Oooh, ¿qué esperabais? En toda buena historia de zombis, el prota siempre acaba mal, no os quejéis. Qué putada que tu repelente supervisor te haya privado de un final feliz, ¿eh?
Bueno, pues eso es todo. Espero que estas atrocidades que os he presentado hayan sido del gusto de vuestro exquisito paladar. Como en toda historia de muertos vivientes no se ha dado ninguna explicación coherente al origen de la crisis zombi. Pero, ¡hey!, hay que seguir la tradición. Ya veremos si se nos ocurre algo para el segundo festival. De todas formas, asomaos a la calle y observad un rato. Contemplad a los peatones desesperados por alcanzar un semáforo en verde; a los corredores de footing intentando no desmayarse y seguir el ritmo de sus reproductores en miniatura; los autobuses rebosantes de jubilados en dirección a la Manga del Mar Menor; a decenas de personas haciendo cola por unas absurdas rebajas de temporada; contemplad vuestra propia cara cuando os alegráis al recibir un vale de tres euros gratis por un champú. Observad un rato y convencedme de que la epidemia zombi no se ha extendido ya.

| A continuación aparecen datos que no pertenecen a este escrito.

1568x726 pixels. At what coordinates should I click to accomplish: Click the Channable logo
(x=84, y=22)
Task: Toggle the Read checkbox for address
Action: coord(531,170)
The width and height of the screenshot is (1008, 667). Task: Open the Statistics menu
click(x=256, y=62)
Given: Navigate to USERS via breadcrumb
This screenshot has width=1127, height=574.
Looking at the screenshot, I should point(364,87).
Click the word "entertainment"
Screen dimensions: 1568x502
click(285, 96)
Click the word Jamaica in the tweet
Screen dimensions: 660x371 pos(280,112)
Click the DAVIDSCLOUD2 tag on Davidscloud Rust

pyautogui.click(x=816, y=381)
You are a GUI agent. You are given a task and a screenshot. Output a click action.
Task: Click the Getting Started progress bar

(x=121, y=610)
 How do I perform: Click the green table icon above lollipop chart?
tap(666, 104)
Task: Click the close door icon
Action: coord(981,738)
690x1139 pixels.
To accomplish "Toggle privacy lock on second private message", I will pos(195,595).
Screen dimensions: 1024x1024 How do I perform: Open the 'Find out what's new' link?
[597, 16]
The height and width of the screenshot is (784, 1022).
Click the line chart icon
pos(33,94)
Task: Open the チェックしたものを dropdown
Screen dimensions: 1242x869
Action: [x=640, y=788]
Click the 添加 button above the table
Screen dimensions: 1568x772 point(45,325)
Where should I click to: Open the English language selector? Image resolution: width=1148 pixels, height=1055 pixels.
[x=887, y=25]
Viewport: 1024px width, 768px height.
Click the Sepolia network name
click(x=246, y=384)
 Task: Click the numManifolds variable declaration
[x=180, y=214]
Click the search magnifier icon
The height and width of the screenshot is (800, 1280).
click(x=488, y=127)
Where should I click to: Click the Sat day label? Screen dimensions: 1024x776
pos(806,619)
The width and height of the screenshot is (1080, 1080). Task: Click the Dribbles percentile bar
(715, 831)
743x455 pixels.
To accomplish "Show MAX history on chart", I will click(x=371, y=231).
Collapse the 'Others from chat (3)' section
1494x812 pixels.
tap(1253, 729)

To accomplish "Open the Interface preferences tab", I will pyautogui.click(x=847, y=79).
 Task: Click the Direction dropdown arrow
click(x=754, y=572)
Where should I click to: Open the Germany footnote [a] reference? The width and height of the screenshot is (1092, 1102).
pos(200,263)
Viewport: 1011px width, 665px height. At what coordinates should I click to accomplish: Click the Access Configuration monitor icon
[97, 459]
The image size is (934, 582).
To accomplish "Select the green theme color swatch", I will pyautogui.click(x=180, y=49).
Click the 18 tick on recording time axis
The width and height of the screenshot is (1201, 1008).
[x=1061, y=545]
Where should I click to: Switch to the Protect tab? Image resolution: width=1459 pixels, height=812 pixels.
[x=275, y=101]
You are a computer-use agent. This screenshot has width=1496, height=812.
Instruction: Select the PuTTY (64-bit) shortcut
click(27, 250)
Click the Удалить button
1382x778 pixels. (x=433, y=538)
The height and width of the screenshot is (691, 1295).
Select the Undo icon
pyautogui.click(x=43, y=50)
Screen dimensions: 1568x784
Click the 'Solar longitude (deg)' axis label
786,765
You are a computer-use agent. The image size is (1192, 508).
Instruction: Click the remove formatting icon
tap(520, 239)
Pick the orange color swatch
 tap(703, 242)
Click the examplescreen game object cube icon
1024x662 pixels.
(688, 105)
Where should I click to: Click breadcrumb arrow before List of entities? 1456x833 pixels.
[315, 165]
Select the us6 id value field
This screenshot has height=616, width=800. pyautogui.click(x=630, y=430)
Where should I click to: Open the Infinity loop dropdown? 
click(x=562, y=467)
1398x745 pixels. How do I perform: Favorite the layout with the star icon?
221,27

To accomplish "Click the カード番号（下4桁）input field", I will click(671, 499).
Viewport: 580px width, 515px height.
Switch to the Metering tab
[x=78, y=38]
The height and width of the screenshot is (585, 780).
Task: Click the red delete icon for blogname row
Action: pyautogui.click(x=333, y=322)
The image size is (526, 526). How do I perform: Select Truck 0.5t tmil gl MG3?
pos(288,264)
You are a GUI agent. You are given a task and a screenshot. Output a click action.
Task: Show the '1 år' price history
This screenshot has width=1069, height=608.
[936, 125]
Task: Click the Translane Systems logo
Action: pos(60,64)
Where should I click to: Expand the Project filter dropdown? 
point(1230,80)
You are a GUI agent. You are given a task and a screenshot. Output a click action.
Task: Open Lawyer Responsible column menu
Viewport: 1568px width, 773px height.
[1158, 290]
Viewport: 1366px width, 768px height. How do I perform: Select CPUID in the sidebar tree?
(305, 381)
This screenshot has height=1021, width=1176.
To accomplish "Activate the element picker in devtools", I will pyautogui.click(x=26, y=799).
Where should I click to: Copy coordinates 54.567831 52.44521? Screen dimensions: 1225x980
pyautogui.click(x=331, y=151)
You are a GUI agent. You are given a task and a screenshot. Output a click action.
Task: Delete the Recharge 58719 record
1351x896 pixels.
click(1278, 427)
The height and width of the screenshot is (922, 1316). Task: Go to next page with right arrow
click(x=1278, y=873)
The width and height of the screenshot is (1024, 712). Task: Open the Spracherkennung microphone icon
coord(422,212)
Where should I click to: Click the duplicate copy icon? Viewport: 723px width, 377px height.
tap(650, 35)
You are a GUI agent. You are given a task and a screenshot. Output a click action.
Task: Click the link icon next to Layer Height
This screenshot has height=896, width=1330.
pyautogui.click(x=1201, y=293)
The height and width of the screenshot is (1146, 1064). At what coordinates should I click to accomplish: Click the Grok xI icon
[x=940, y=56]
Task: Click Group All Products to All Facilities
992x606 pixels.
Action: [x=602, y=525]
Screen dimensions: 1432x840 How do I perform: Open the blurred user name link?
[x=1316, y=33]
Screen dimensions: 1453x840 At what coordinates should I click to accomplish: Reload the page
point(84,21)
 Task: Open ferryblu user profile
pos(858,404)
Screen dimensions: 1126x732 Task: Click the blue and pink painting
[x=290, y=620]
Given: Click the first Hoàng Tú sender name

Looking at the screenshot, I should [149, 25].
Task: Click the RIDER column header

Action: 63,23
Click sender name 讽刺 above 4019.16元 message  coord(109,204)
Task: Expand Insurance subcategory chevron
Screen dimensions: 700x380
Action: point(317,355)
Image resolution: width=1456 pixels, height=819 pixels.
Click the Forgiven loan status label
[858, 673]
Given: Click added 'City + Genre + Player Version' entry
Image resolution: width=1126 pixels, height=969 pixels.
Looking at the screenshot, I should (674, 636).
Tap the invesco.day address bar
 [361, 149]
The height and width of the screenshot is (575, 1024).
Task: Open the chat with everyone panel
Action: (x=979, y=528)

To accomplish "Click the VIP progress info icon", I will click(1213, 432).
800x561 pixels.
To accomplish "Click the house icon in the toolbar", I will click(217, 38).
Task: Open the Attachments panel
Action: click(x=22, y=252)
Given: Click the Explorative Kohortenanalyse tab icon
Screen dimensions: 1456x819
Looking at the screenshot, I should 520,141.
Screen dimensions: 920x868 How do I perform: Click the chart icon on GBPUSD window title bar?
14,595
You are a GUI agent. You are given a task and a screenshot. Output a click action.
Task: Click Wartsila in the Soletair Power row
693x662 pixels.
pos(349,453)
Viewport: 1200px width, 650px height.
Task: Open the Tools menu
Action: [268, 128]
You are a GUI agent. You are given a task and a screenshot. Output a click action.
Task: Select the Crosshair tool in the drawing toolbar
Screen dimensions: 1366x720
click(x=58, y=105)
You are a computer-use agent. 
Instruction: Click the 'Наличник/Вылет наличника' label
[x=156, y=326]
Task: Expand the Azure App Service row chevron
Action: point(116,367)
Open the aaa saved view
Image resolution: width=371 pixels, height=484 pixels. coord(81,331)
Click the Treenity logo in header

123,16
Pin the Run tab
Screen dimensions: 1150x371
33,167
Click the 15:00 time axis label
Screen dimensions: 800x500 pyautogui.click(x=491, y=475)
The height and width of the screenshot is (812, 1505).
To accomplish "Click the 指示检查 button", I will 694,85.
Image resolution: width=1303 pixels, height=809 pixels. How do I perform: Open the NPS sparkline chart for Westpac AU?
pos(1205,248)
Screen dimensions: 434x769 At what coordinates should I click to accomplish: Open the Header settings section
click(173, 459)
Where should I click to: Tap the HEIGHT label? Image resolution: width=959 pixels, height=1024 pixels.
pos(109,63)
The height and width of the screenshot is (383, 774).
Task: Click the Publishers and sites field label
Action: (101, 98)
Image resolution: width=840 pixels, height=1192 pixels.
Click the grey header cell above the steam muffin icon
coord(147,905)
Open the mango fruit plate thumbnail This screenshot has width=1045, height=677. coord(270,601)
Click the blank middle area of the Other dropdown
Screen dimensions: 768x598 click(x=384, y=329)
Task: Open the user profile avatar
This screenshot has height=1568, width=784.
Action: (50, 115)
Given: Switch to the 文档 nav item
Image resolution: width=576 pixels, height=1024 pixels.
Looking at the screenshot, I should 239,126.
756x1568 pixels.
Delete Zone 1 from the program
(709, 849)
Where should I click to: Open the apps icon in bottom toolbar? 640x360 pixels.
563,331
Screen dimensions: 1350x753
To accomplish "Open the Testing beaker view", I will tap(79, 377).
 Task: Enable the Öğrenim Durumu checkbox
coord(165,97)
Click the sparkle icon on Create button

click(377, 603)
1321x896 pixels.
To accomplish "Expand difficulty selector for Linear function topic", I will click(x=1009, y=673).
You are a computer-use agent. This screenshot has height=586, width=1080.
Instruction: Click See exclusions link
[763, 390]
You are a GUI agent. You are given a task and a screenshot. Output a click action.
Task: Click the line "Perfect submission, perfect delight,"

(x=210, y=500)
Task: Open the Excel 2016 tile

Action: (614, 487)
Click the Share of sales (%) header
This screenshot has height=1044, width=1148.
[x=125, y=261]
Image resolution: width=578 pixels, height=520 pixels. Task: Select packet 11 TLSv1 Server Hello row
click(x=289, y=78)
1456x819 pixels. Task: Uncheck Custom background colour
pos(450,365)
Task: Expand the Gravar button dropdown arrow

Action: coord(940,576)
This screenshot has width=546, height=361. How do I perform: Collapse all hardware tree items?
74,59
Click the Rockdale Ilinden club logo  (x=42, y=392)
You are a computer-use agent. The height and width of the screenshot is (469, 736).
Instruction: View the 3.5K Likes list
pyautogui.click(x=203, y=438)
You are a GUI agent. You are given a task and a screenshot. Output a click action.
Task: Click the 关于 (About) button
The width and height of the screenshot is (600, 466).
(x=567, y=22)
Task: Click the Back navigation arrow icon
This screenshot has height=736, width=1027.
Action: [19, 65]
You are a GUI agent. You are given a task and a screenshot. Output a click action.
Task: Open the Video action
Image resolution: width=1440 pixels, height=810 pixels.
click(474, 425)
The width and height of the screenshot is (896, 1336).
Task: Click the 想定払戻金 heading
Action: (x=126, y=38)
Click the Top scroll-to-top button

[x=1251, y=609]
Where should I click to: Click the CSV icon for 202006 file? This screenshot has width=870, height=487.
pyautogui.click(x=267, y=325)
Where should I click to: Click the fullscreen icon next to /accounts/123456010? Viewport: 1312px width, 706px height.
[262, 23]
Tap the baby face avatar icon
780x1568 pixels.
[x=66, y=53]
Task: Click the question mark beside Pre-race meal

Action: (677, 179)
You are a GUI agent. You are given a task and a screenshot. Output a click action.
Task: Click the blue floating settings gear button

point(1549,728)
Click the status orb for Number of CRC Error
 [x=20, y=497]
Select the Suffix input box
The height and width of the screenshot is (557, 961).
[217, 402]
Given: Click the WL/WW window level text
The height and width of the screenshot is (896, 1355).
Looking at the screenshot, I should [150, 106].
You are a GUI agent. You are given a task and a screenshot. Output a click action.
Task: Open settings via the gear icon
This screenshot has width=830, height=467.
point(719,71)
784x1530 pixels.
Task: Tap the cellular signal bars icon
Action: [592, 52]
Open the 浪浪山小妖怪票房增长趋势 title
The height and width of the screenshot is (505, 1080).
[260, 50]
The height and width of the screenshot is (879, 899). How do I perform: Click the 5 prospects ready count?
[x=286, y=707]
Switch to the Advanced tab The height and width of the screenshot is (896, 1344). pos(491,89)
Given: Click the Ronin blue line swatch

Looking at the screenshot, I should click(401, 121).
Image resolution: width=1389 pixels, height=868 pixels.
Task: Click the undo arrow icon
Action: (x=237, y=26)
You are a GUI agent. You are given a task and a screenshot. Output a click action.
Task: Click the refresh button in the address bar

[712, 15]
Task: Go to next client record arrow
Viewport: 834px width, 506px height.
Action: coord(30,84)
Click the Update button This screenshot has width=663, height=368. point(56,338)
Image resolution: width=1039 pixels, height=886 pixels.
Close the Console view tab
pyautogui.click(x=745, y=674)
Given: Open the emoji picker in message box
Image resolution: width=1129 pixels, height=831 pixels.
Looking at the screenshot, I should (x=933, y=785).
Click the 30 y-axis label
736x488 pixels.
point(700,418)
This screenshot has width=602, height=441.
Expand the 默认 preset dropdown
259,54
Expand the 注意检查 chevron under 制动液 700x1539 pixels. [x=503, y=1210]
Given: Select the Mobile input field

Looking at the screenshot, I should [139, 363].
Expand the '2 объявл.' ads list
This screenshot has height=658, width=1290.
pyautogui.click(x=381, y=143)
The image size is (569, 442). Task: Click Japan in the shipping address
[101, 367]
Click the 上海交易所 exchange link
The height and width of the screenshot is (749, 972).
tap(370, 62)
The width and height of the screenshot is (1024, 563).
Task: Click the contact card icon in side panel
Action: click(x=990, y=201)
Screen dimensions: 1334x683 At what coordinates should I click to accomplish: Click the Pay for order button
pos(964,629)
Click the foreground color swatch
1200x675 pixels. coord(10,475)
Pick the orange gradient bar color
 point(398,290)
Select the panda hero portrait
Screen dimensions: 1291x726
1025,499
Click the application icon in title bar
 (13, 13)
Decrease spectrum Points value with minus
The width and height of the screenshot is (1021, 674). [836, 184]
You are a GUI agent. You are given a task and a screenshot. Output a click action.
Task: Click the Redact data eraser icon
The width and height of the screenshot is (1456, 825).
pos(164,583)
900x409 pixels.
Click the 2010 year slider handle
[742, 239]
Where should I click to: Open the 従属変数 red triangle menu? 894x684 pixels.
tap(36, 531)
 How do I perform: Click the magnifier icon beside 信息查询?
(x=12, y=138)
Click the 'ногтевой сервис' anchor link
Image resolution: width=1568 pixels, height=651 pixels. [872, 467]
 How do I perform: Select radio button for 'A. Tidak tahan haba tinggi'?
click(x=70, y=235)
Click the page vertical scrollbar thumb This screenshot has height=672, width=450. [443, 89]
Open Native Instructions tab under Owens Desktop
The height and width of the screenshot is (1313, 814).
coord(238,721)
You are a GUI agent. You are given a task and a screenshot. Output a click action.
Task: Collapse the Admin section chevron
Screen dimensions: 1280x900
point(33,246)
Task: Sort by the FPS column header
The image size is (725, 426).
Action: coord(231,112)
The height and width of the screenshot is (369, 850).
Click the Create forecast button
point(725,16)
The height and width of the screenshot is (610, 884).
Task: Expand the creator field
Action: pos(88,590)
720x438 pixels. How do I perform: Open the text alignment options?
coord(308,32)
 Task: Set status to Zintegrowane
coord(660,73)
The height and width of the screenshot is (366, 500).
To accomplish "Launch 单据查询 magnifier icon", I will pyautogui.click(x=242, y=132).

Gracias por venir, os espero en la próxima edición.
Comentarios
Pues, como siempre, no me has decepcionado y me ha gustado bastante, sobre todo la última historia, que me ha dejado agotada 😛
Me parace muy original que las historias sean introducidas por el hermano del Guardián de la cripta. Me quedo con el momento «peineta zombi» y la frase «comienzan las rebajas de la muerte» XD
Mi siempre Levast haciéndome disfrutar de lo lindo, jo, jo, lo he pasado en grande, que sarta de atrocidades a cual más bestia, maravilloso. Me ha dado la sensación de estar viendo aquello de «Mis terrores favoritos», con este estupendo Hitchcock-Carroña de anfritión. Un relato libérrimo, sin concesiones, para desfogar a gusto la mente. Sublime.